Staff at the two Sunshine Coast Community Services transition houses are members of BCGEU, representing approximately 15 of the group’s 100 employees.
“We’re here to have an uninterrupted 24-hour access service and that will continue through any kind of job action situation, if it does come to that,” advised executive director Vicki Dobbyn. “We’re hopeful that a fair settlement will be reached, but that also is out of our hands as well.”
The transition houses are considered essential services.
The union’s president, Darryl Walker, said employees had handed their bargaining association “the strong strike mandate it needs,” on July 23.
According to the union, general service membership voted 85 per cent in favour of strike action while members of community living services rang in at 90 per cent support.
The BCGEU said that negotiations between the government and its 15,000 community social services workers had broken down in early June.
The union claimed that its social services workers were “the lowest paid workers in the broad public sector.”

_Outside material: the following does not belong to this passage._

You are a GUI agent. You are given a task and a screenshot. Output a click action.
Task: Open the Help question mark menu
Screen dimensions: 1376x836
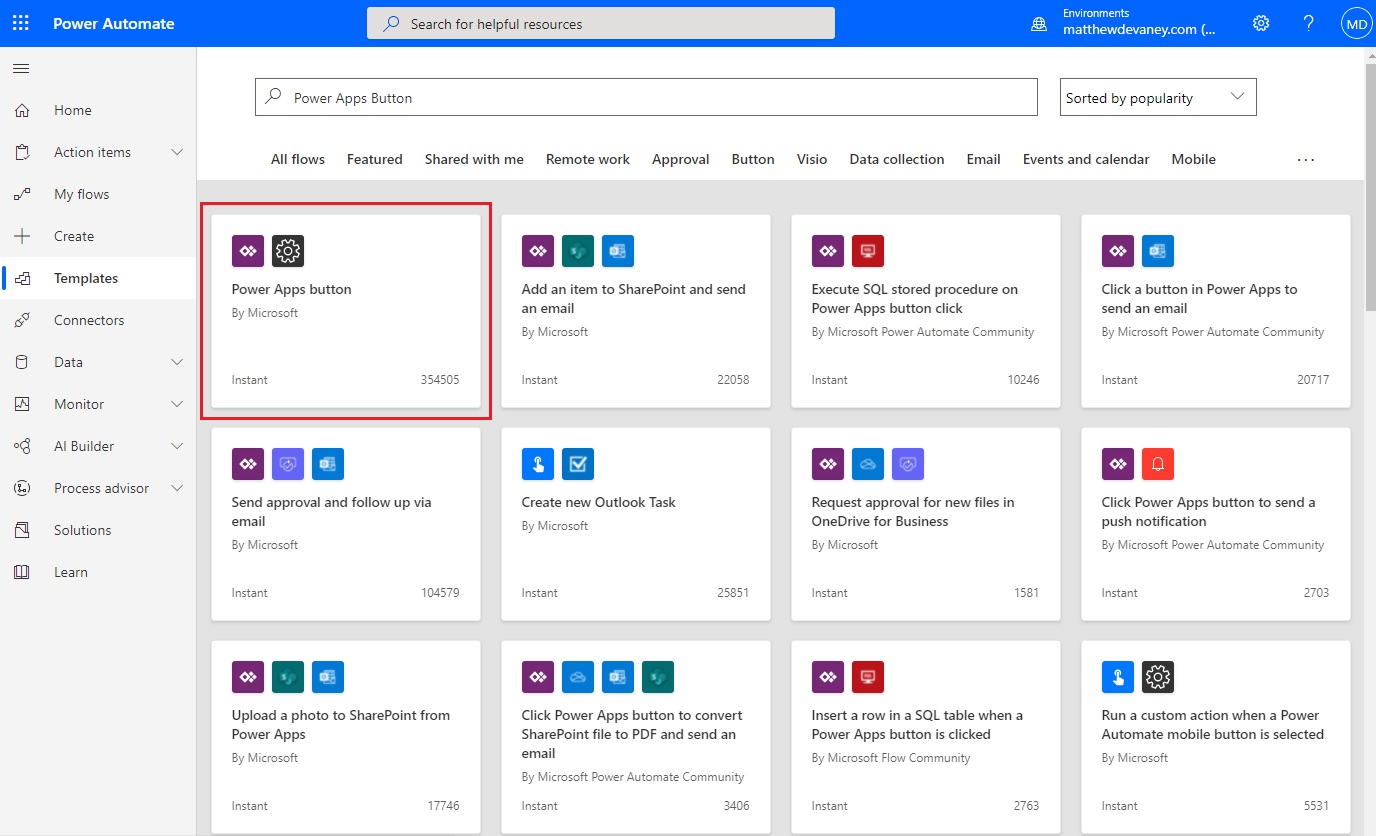tap(1308, 22)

Social service workers are responsible for assisting community members with developmental or physical disabilities, in addition to working with women, children, families and First Nations.
The issues highlighted by the union included wages, benefits, sick leave and reimbursable expenses.
On July 23, CUPE BC issued a statement that was virtually identical to the BCGEU’s release, with the quotes swapped out for CUPE representatives.
Both called for a “fair and reasonable deal,” arguing that employee remuneration had fallen behind.
Glen McClughan, executive director of the Sunshine Coast Association for Community Living, was also optimistic that the situation would be resolved without interruptions locally.
“Our essential service levels have been set. Depending on the length of the strike action, some of our excluded staff, including myself, will be performing some duties that would normally be bargaining unit work,” he explained. “I don’t think you’ll see much disruption of service. It will be very insignificant, I would hope.”
According to the BCGEU, an Aboriginal services bargaining committee was set to be meeting with employers “in the coming weeks.
“If no agreement can be reached, a strike vote for those members will likely follow,” their release added.
Unions representing 15,000 employees in the sector bargain through the Community Social Services Bargaining Association or CSSBA.
The Community Social Service Employers’ Association, or CSSEA, represents the province’s 220 social service agencies.